Today, we were on each other’s minds. Close friendships work like that – I mailed her a book she needed on her shelf this morning, and this afternoon she called to talk writing and summer travel plans.

Today, I’m happy to share a beautiful blog post written on Michelle’s new blog, A Power 4 Good. I know you’ll love her words that nourish – she’s one of a kind! Please welcome her to the blogging community with open arms!

Words that nourish; words that heal by Michelle St. Romain

“Wherever I’ve lived my room and soon the entire house is filled with books; poems, stories, histories, prayers of all kinds stand up gracefully or are heaped on shelves, on the floor, on the bed. Strangers old and new offering their words bountifully and thoughtfully, lifting my heart.” ~ Mary Oliver

I have been thinking recently about why we write stories, why anyone writes their thoughts on paper (or computer screens). In my days as an English major in college, I was always amazed by my classmates and even my professors who chose to put their written hats in the ring and try to publish their writing. Why would anyone pick out of the millions of things that have been written this particular piece or that particular poem? Why would anyone care about my writing, or anyone’s, for that matter?

And so I chose to do other things. I continued to write, because I cannot help it. I wrote in journals. I wrote essays. I wrote for a newspaper for a short time and I found quickly that my writing could be used in almost any profession, to entertain, market, raise funds, make a case, explain, take a stand.

At this point in my life, I find that the writers I have loved have become my teachers, their words the medicine for my soul. These are the ones who have the power to change my mood and my thinking in an instant. These are the ones with a power that transcends everything that is happening in our world, at any time, no matter how ominous or depressing.

They are Mary Oliver, Toni Morrison, Barbara Kingsolver, Amy Tan. David Whyte, Alice Hoffman, Joanna Macy. Clarissa Pinkola Estes. Marge Piercy.

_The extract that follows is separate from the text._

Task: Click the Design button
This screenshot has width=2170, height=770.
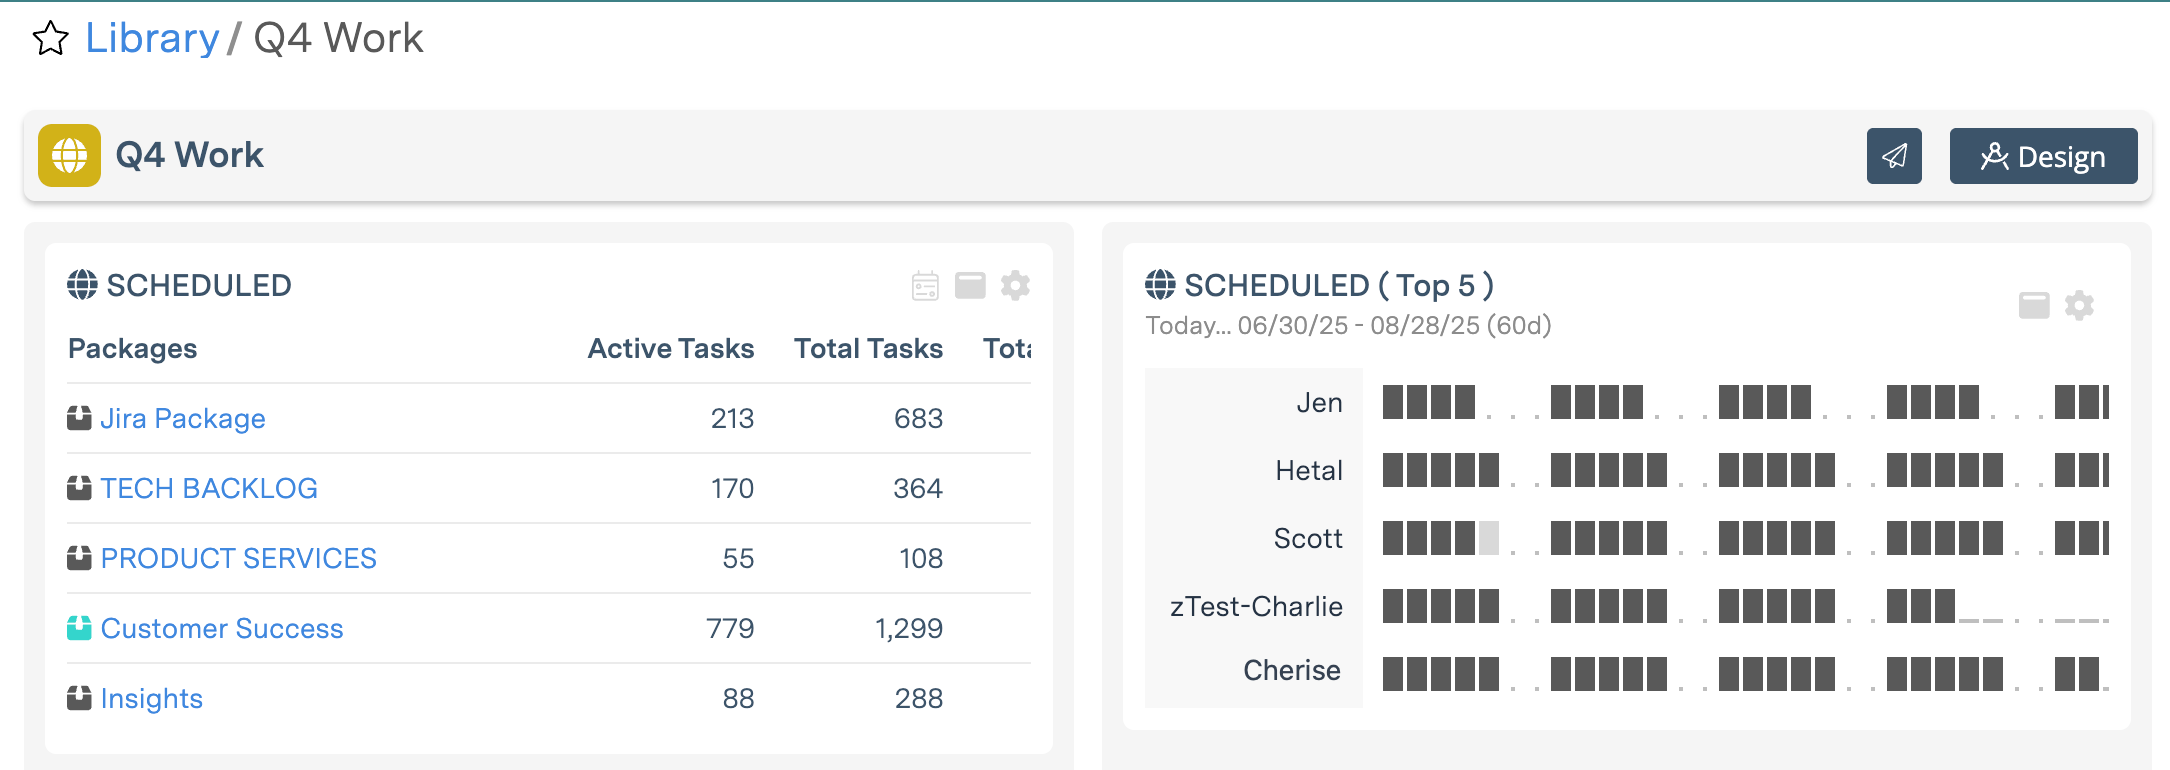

Alice Walker and Maya Angelou. Sandra Cisneros and Kate Chopin. This list could go on, go deeper, go farther into the past, more fully into the variety of cultures and stories that inform our world, whether we are conscious of it or not.

words that nourish

It goes to Ovid and Shakespeare, Richard Wright and Steinbeck. Their classics shaped my view of the world, challenged what I was taught about class and reality. They are immortal inside me and the influence of their words on paper cannot be known, even in the singular strand of my life – of decisions I have made, paths I have taken, words I have spoken. Of stands I have made on issues that seem larger than my small life.

I am making these decisions today.  And their words are my solace and guidance. They are my living teachers. Their stories and reflections shape me still, in this time of great change in our world.

I believe that stories and words will heal us from all that is hurting around and within us. I believe that every story that has ever been lived or spoken is still alive today. I believe that every story we are now living, every truth and broken moment, every travesty and victory, no matter how small or large, has been lived in one way or another and we can learn from what has happened before us.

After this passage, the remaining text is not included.